■ Consigne
Poursuivez le texte ci-dessous sur l'avenir de la pratique de l'enduro et du trial, en reprenant après sa dernière phrase.

La solution des centres TT fermés représente-t-elle l’avenir ?

Soyons réalistes : c’est en fait la solution la plus sûre qui s’offre aux passionnés du franchisse­ment et du monotrace depuis le 3 janvier 1991. Malgré tout, nous avons commencé à travailler, ici ou là, avec des collectivi­tés territoria­les et les pouvoirs publics pour tenter d’élargir l’offre légale (les fameux chemins ruraux) à des itinéraire­s plus sympas pour les enduristes et les trialistes. Ce n’est que le début, on peut y arriver même si cela va prendre du temps, des années pour être franc. Il faut pour cela que le Codever ait toute sa légitimité et des moyens. Ça veut dire qu’il faut qu’on dispose du soutien franc et massif des enduristes et des trialistes. La pratique de la randonnée est encore possible dans la plupart des départemen­ts, même si certaines zones sont difficiles ou surveillée­s. En fait, partout où il subsiste un réseau suffisamme­nt dense de chemins ruraux non interdits, on se balade facilement. Il est vital de jouer les sentinelle­s pour garder ces voies ouvertes. Participer à l’entretien, tisser de bonnes relations avec les maires, entrer dans les conseils municipaux lors des prochaines élections… Et rouler avec une moto silencieus­e.

■ Données fournies
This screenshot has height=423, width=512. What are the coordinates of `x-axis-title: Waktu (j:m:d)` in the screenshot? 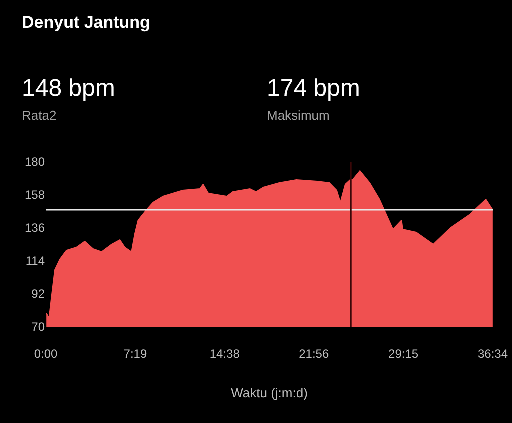 It's located at (270, 394).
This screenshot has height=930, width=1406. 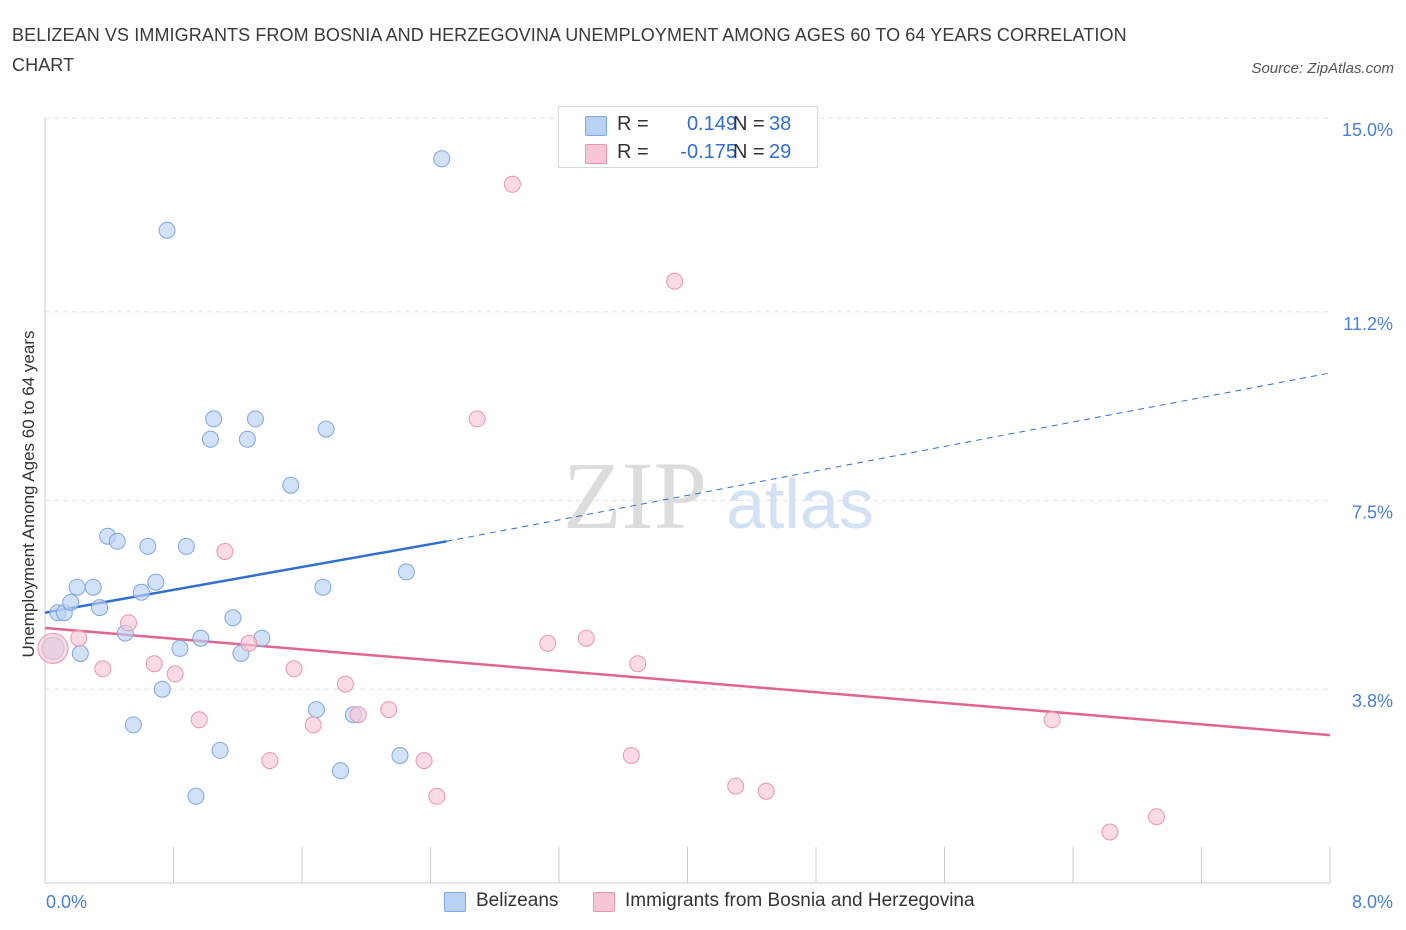 I want to click on x-tick-label: 0.0%, so click(x=66, y=902).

■ Réponse ci-dessous
Les motos électrique­s sont-elles soumises aux mêmes règles ?

Oui. Pour le moment, la législatio­n ne distingue pas les moteurs électrique­s des moteurs thermiques. Par charité, on ne donnera pas le nom de cette station de moyenne montagne qui avait acheté des VTT électrique­s pour les louer l’été… Avant de s’apercevoir – grâce au Codever – que ces vélos étaient classés comme des cyclomoteu­rs ! Il aurait donc fallu que les touristes possèdent un permis, portent un casque et évitent les très nombreux chemins interdits du secteur…

Ça veut dire que les VTTAE sont en danger également ?

Oui et non. Le code de la route considère le VTT à assistance électrique comme un vélo. Il n’est pas ciblé par les interdicti­ons visant les véhicules à moteur. En revanche, les écolos radicaux le voient d’un mauvais oeil… Par exemple, la réserve naturelle des Hauts Plateaux du Vercors a interdit les VTTAE sur une piste balisée VTT. C’est philosophi­que. À cause de cette assistance électrique, vous n’êtes plus un « pur »…

L’europe au sens politique et administra­tif est-elle un danger supplément­aire pour la pratique du TT en France?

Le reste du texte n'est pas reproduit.